The former king, to make room for his more popular son, left the country for the Kingdom of Prussia, using the title Count of Nassau. He married his beloved Belgian countess and she took good care of him for the rest of his life, which was not long. He died in Berlin in 1843 at the age of 71. The care his wife, Countess Henrietta d’Oultremont, showed to him even softened the hearts of the Dutch government sufficiently for them to grant her a pension and a castle near Aachen, though not enough to have her buried along with her husband and other Dutch royals when she passed away in 1864. So, in the end, King Willem I of the Netherlands had left his country on a less than happy note. He had fought the French for years to regain his country and his triumph in becoming the first King of the Netherlands was the culmination of many, many years of struggle for the House of Orange and their supporters. Yet, the subsequent losses he had to face were more than he could accept. Nonetheless, his reign had still been the most successful of any of his dynasty and his victory gave us the Kingdom of the Netherlands that still exists today.

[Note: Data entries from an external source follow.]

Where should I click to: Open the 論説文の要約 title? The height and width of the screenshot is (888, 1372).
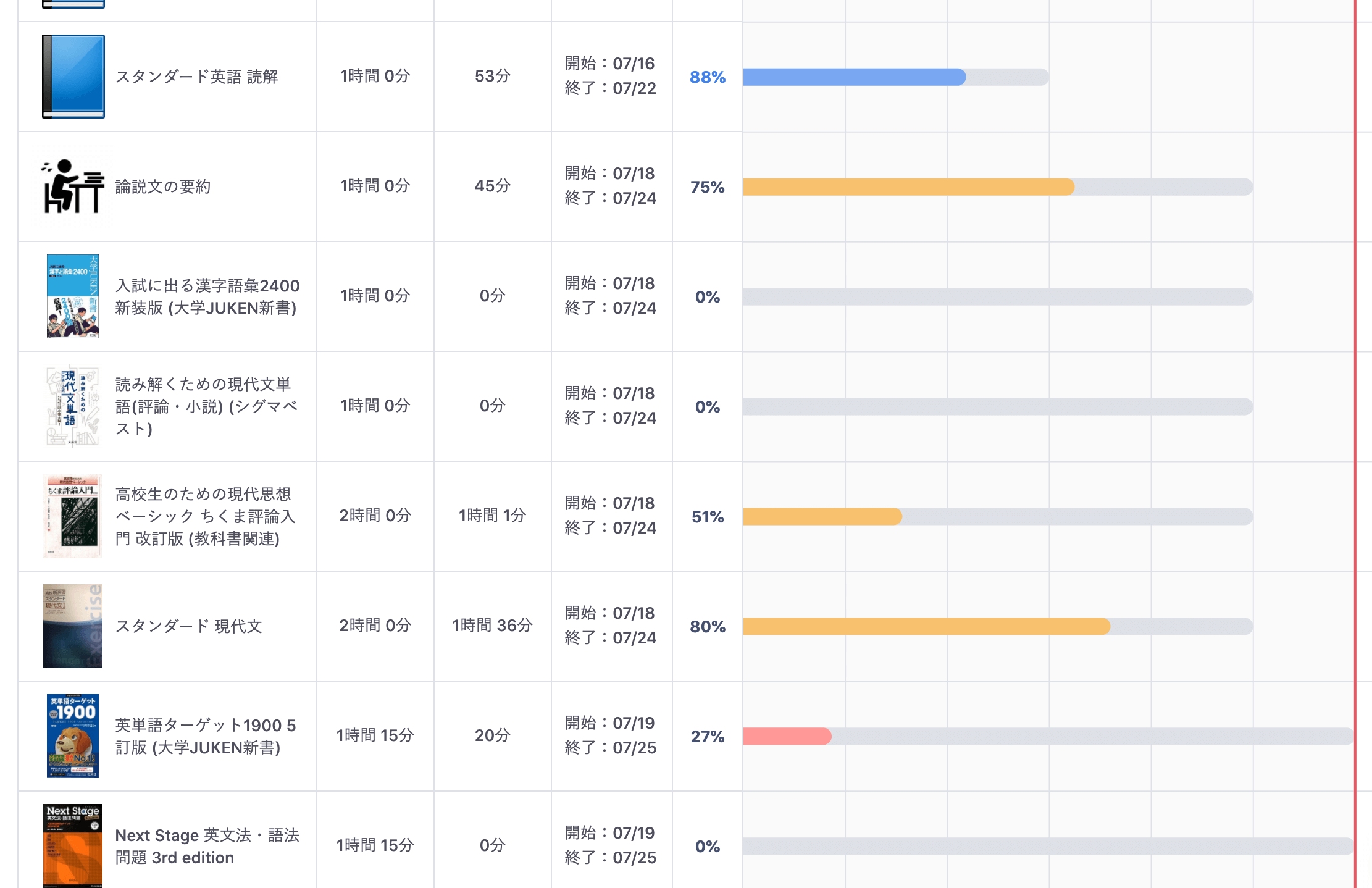[163, 186]
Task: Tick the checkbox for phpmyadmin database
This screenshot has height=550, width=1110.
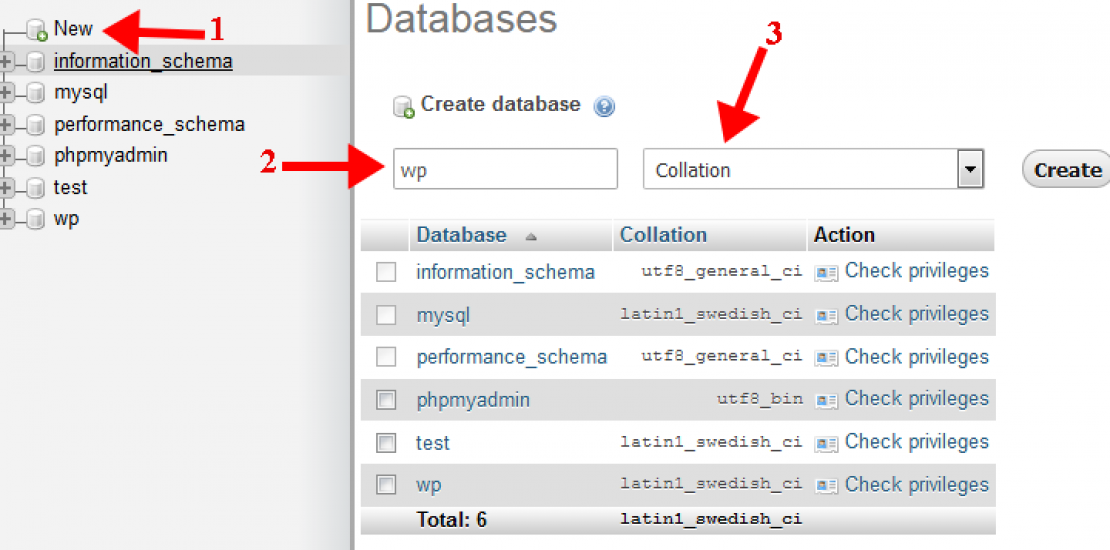Action: 386,400
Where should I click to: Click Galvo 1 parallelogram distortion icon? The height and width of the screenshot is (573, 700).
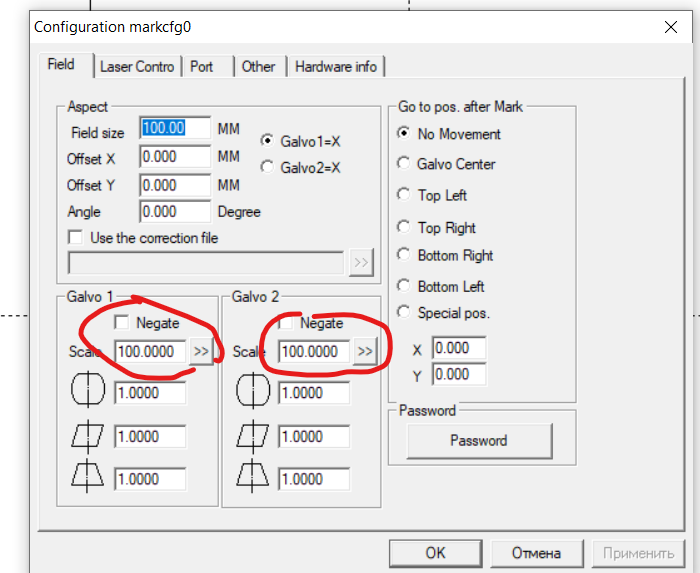tap(87, 436)
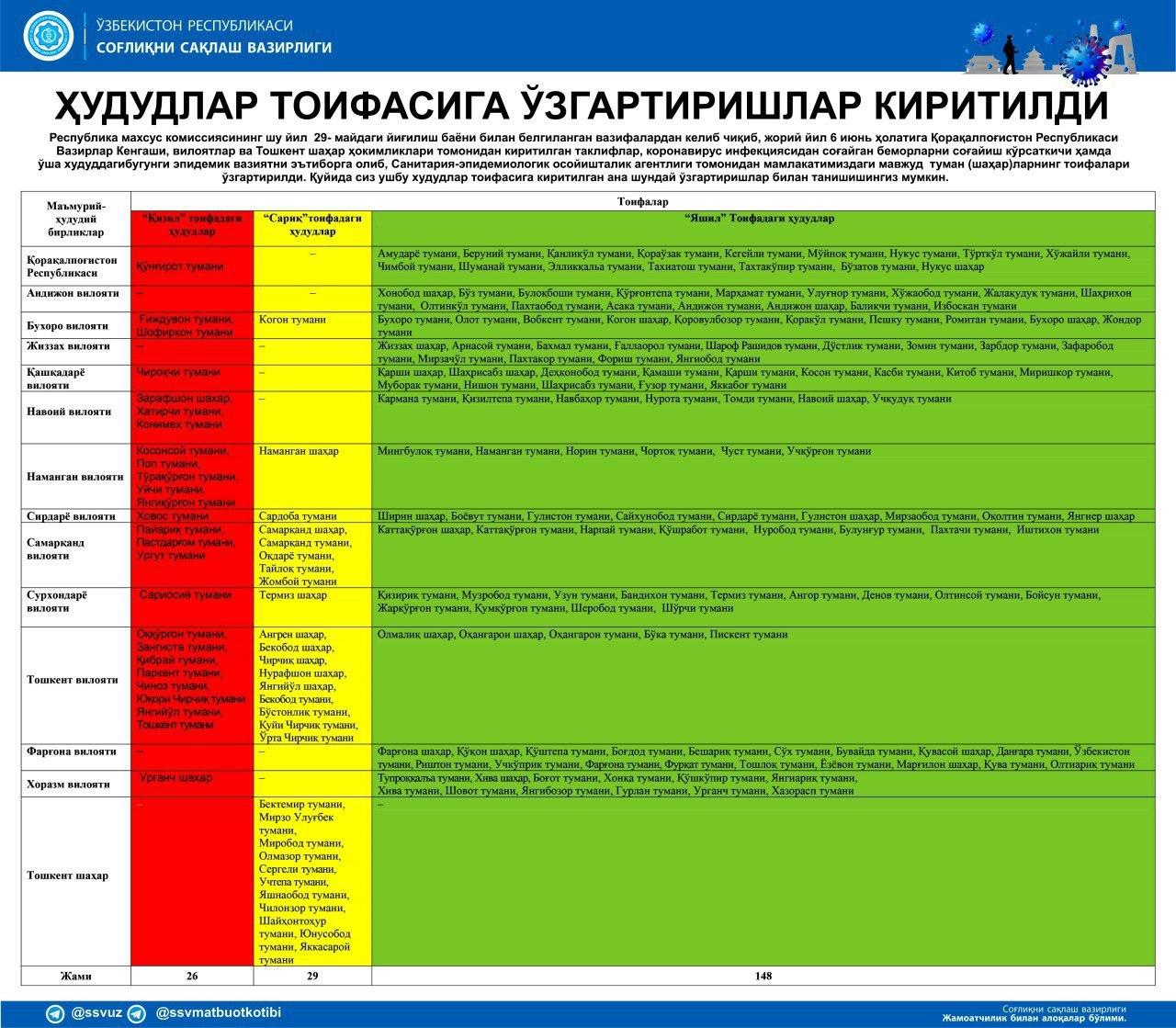Click the Қизил тоифадаги ҳудудлар column header
The image size is (1176, 1028).
[190, 223]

Looking back at King Willem I, everyone would agree that he was a pivotal figure in Dutch history. Born into the Dutch republic, he presided over the creation of the Dutch kingdom. Today he tends to be viewed though, rather unfairly, in a critical light as a rigid man with a noticeably authoritarian streak. That is not, in itself, that unfair but it should be seen in context. Had he been a little less rigid the Kingdom of the Netherlands might not exist today. He was a man of great tenacity, who was unrelenting in his fight to restore his house and the independence of his country, making common cause with anyone who would help make that dream a reality. It is certainly understandable why the Belgians would have been unhappy with him but subsequent history can also be seen as something of a vindication of his policy given how bitterly divided Belgium has become as a bi-lingual country. In his opposition to the constitutional modifications, it is true that his loss of power was not a great one (real changes in that regard would come under his son) but one must remember the background of King Willem I. He had seen much of and learned even more about all the strife in his country when, as a republic, power was shared with the princes of Orange and he did not want to simply go from being a republic with a prince to a kingdom with a president. He had fought long and hard to finally make good on his family’s dynastic dream to become king and as king, he intended to rule. Willem I may be criticized for that today, but for him to have done otherwise would, for someone like him, seemed a complete betrayal of everything he had spent his life fighting to achieve and all the struggles of generations of his ancestors as well. History should be more kind to him.